This simple system enables me to highlight everything of value in any book. It’s value becomes clear in the next step.

Before moving on, however, one more thing. You can implement this step with a physical book. Using a highlighter and some post-it notes, mark up the book as you read (unless it’s from the library, of course). This is not my preferred approach, but it gets the job done.

Step 4: Reread the book

A week to a month after reading and highlighting the book, read it again. This time, however, only focus on the text that you highlighted. This is the payoff.

It’s during the rereading of the book that you put the great information to use.

  • Tools: Start using or evaluating any great tools you found in the book
  • Concepts: Implement any ideas that resonated with you. This could many anything from a change to your asset allocation plan to the way you budget.
  • Key Terms: One of the hurdles with personal finance is learning the language of money. As you encounter new key terms (e.g., emerging markets, APY, credit utilization), keep a list of them and what they mean in your favorite note-taking tool (mine is Evernote).
  • Resources: Look up those books, articles and other resources you highlighted in the book. Read those resources that can be read quickly. Add longer articles and books to your list of items you plan to read (again, Evernote is an ideal tool for this).

Tip: Rather than reread the book on your kindle device, use the Kindle app on your computer. I reread every book on my Macbook Pro, which makes it easy to copy and paste important text into Evernote or WordPress.
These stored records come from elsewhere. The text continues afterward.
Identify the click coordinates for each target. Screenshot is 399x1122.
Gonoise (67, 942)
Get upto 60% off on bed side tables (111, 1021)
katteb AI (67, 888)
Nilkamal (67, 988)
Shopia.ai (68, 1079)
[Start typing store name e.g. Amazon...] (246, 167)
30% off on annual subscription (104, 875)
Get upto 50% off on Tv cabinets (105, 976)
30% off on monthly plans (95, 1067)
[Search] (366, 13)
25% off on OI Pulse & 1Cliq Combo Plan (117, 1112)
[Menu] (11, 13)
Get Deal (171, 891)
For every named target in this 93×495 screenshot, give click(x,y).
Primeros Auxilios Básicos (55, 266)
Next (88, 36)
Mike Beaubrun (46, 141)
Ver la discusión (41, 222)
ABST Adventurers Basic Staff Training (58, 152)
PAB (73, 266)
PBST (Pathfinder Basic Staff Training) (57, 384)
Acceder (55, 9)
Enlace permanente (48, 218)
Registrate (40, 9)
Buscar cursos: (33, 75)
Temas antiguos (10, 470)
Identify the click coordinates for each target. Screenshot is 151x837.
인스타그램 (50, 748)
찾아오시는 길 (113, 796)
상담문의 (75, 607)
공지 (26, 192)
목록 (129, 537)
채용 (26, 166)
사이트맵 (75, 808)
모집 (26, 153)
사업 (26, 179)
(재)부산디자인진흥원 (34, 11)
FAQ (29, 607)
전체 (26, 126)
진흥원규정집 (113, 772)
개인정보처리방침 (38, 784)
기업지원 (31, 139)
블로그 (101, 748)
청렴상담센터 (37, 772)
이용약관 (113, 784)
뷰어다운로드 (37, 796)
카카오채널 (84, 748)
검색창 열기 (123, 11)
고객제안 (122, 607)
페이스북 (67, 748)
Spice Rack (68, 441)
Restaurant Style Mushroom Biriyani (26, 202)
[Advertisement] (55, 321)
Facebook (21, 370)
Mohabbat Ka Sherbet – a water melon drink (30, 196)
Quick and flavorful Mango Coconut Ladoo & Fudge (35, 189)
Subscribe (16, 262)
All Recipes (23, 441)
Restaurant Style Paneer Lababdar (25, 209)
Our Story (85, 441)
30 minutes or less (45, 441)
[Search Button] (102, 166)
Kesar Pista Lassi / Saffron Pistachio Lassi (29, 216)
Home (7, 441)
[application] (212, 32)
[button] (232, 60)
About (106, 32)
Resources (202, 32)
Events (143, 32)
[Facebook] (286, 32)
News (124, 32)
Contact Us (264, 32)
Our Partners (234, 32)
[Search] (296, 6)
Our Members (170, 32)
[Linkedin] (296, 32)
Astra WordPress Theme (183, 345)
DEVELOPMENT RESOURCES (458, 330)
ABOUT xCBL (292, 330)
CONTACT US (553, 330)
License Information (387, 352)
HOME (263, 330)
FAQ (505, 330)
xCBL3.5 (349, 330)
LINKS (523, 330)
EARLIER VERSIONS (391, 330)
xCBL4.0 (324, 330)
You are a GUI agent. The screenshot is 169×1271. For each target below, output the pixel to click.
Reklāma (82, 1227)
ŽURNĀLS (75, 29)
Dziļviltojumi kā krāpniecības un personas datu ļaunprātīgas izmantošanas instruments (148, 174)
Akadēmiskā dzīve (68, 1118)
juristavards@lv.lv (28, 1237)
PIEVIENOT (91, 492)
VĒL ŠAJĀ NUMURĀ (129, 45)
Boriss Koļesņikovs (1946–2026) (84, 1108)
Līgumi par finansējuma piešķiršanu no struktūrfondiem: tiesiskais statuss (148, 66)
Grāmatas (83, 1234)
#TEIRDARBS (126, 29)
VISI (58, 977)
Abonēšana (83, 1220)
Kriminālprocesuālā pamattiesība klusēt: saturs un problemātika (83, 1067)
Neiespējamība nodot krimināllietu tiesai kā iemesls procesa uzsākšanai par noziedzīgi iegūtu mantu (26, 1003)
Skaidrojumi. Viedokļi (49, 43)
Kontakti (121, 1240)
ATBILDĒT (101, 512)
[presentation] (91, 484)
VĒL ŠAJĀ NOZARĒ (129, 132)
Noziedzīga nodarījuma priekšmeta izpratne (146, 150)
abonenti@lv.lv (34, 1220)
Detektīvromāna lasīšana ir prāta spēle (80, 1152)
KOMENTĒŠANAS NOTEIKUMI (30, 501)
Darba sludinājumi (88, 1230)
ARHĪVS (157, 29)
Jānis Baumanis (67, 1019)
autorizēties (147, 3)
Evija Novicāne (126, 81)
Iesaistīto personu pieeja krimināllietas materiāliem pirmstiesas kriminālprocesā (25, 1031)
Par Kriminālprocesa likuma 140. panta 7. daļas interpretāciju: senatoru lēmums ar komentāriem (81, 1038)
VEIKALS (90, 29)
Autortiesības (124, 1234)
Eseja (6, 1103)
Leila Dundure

Following this system is easy and very rewarding. It helps you take the ideas out of the book and apply them in your life. With Kindle books, you can also search for key concepts, which is particularly useful months or even years after you’ve read the book.

Article comments


Great advice here. Another thing I would add is that you should absolutely go down your own learning tangents when you hit a word, phrase, or concept that you don’t understand. Say you’re reading a book and you come across the phrase ‘opportunity cost’ but don’t know what it means. You might, however, sense that it’s probably an important concept to understand. So, at that point, stop reading, and take 5 to explore what it’s all about.

This method of ‘expanded learning’ is what separates those who study for exams from those who study to learn stuff.

Rob Berger says:

Richard, thanks for the tip.

ESI says:

Here’s what I do:

1. Use a paper book.

2. Underline/highlight key passages on the first pass.

3. Go back a second time and write down actions I want to take from the book.

Like you, I don’t read every word either.

Henry says:

I think a lot of people read too many of the same books too. I found I was reading personal finance books as a way to procrastinate in other areas of my life. It was just a way for me to feel productive.

So it’s always good to ask yourself if there’s something you should be doing vs reading.

Great tips! Thanks for sharing. I enjoy reading a lot and skimming, while taking notes of the important points, are a great way to do it. Awesome blog and keep rollin in that dough!